Artificial intelligence has moved far beyond the stuff of science fiction. And, for all the benefits AI provides today, we can only guess at what the future of artificial intelligence holds. To help ensure that they will be able to take advantage of any and all AI advancements, many companies are making use of data lakes.
Indeed, one of the single largest tech trends of the last five years has undoubtably been the mainstream adoption of artificial intelligence. Within just a few years time, artificial intelligence has gone from being relatively obscure to being used almost everywhere. In many ways, it reminds me of the way that cloud services suddenly gained mainstream acceptance a decade ago. All at once, software vendors collectively felt the need to rebrand their products to reflect cloud readiness. Today, the same thing is happening with AI.
As with cloud services, there are countless use cases for artificial intelligence. One of the main use cases that is driving adoption (at least, in a generic sense) is that artificial intelligence engines can sometimes be used to spot trends and derive meaningful insight from an organization’s existing data. The flip side to that idea, however, is that for the artificial intelligence engine to do its job, it needs access to raw data. There are obviously a number of different ways of making this data available for analysis, but one of the best options may be to create a data lake.
If you aren’t familiar with data lakes, they are essentially just large collections of largely unstructured data. Generally speaking, a data lake can contain just about anything, from file data to data that has been created by IoT-enabled industrial sensors. Data lakes, by their very nature, are large and disorganized.
This, of course, raises the question of why an organization should create something as seemingly chaotic as a data lake, when it’s probably going to be easier to configure an artificial intelligence engine to analyze structured data instead.

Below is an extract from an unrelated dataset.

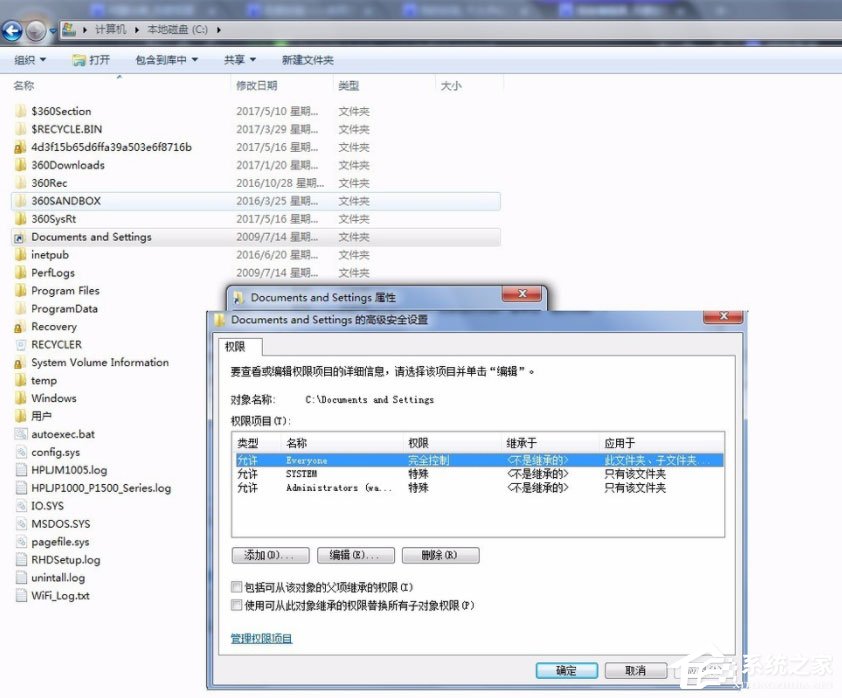Click the 确定 button to confirm
This screenshot has width=842, height=698.
[566, 670]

There are a few different reasons why the data lake trend is taking hold. For starters, data lakes give you the opportunity to analyze data that might have previously been ignored. Structured data sets, by their very nature, are limited. The requirement for the data to adhere to a schema means that the data set can only accommodate very specific data. Data lakes, on the other hand, essentially act as repositories for pretty much anything and everything. As such, there is a feasible path for analyzing data that otherwise would not be usable.
The second reason why data lakes are worth considering goes back to the reason AI first started becoming popular in the first place. As previously noted, artificial intelligence really began to take hold in the enterprise when it was discovered that a carefully tuned AI engine could extract hidden business insight from otherwise mundane data, thereby giving the organization a competitive edge. The important thing to understand is that the technology that acts as the basis for artificial intelligence is still in its infancy. If today’s artificial intelligence engines are able to find hidden business value in our data, then just imagine what types of insight future artificial intelligence engines might be able to find. Given this possibility, organizations are increasingly retaining data within data lakes so that the data can be analyzed in the future.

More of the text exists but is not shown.